Complainant Representative: Wolfram Group LLC of Champaign, Illinois, United States of America.
Respondent: Andrew Davis of Port of Spain, International, Trinidad And Tobago.
Every CEO of Port of Spain, International, Trinidad And Tobago.
REGISTRIES and REGISTRARS
Registries: CEO Registry
Registrars: 101domain, Inc.
The undersigned certifies that he or she has acted independently and impartially and to the best of his or her knowledge has no known conflict in serving as Examiner in this proceeding.
Jonathan Agmon, as Examiner.
Complainant submitted: April 15, 2014
Commencement: April 22, 2014
Response Date: April 28, 2014
Having reviewed the communications records, the Examiner finds that the National Arbitration Forum has discharged its responsibility under URS Procedure Paragraphs 3 and 4 and Rule 4 of the Rules for the Uniform Rapid Suspension System (the "Rules") .

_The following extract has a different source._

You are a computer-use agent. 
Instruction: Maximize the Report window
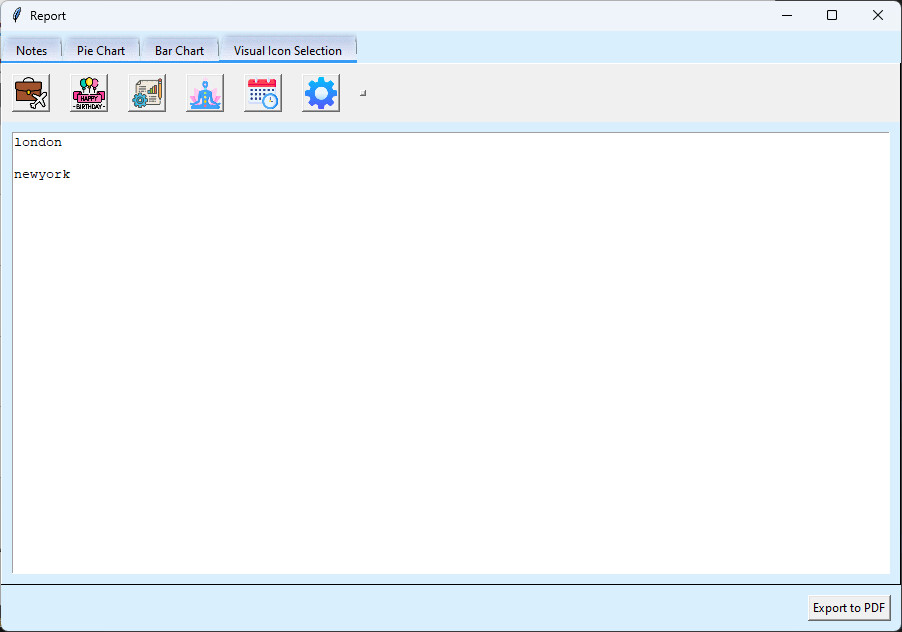click(832, 15)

Complainant requests that the domain name be suspended for the life of the registration.
Clear and convincing evidence.
The Complainant contends as following:
Complainant is the owner of the WOLFRAM mark, used in connection with software, data analysis, graphics, publishing, mathematic and scientific modeling, educational services, lecturing and more. Complainant registered the WOLFRAM mark (e.g., Reg. No. 3,740,375 registered January 19, 2010) with the United States Patent and Trademark Office (“USPTO”).
WOLFRAM.CEO is identical and confusingly similar to the word "Wolfram", for which Wolfram Group LLC holds multiple valid national registrations in current use.
Registrant has no legitimate right or interest to WOLFRAM.CEO.
WOLFRAM.CEO was registered and is being used in bad faith. Registrant has registered WOLFRAM.CEO in order to prevent Wolfram Group LLC from reflecting the mark in a corresponding domain name, and has engaged in a pattern of such conduct.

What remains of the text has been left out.